I disagree. Treating body and soul as seperable under any circumstance contradicts the non-dual nature. Body and soul are one. This isn't like extracting salt from seawater, this is like removing the silver from a silver spoon and expecting to have a spoon left.

I also think, because of the precedence of outsiders possessing people, that Magic Jar (which is essentially "possession for people who have a meat body") should be easier and handier for them.

----------


## hamishspence

> I disagree. Treating body and soul as seperable under any circumstance contradicts the non-dual nature. Body and soul are one. This isn't like extracting salt from seawater, this is like removing the silver from a silver spoon and expecting to have a spoon left.


Given that silver spoons are normally _alloys_ (92.5% silver, 7.5% copper) - there is going to be something left after you remove the silver - just not much.

Nobody makes spoons out of pure unalloyed silver, because that metal is just too soft for practical use.

----------


## Tzardok

*shrug* Then it's like taking the wood out of a wooden spoon and expecting a spoon to remain. Or do you want to argue now about laques and wood stains and things like that? Really, it's a metaphor. It doesn't need to be a hundred percent accurate.

----------


## Duke of Urrel

> I think it's important not to get the (Native) subtype mixed up with a lack of an (Extraplanar) subtype. The native subtype for outsiders explicitly refers to outsiders who are native to the material plane, like tieflings, aasimar and oftentimes half fiend/celestials. This does not change based on location, you either have the subtype, or you do not. I've seen people oftentimes confused Outsiders, Native Outsiders, and Extraplanar creatures, and mix them up. Outsiders are those native to the outer planes, Native Outsiders are those native to the material plane, usually with some Outsider heritage, while Extraplanar are any who are not on their native plane (except the astral plane, nobody has extraplanar there).

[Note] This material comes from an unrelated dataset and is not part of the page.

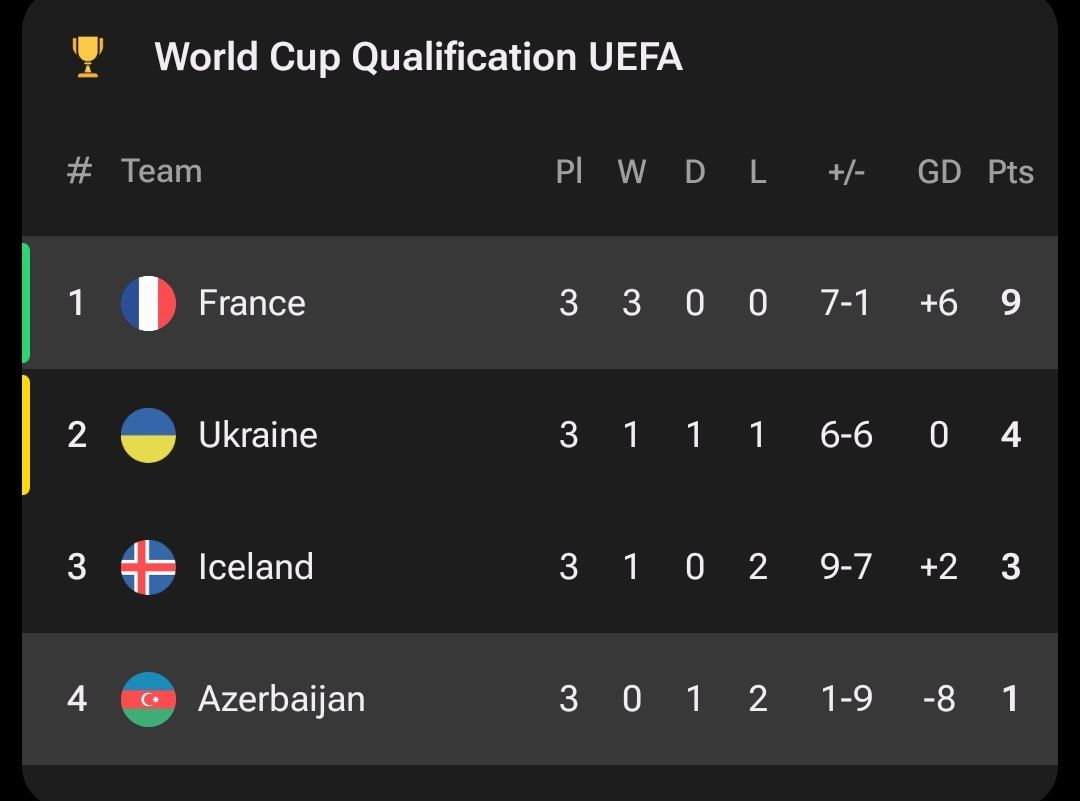Image resolution: width=1080 pixels, height=801 pixels.
Task: Select the W column header
Action: pyautogui.click(x=631, y=172)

> To be even more correct: a Native Outsider is any being that has outsider traits, but still a dual nature for whatever reason (the Native subtype is in a certain sense a misnomer). Take for example the bariaur: a Native Outsider native to Ysgard. It remains a Native Outsider on all planes it is on, even those where it is extraplanar, because switching locations doesn't affect your metaphysical makeup.

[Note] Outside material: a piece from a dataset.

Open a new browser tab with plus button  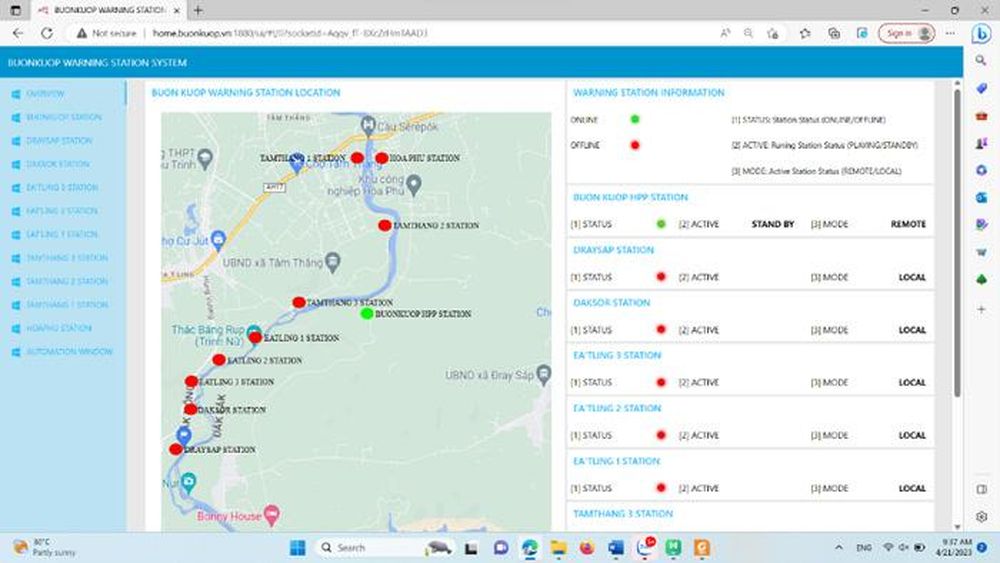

I agree that creatures who are identified as having the Native subtype in the MONSTER_MANUAL should keep this subtype everywhere they go.  I am not suggesting, for example, that a _janni_ on any plane other than the Material Plane should lose their dual nature, so that if they are killed on any plane other than the Material, the janni's body and soul should both dissipate and merge with the Material Plane.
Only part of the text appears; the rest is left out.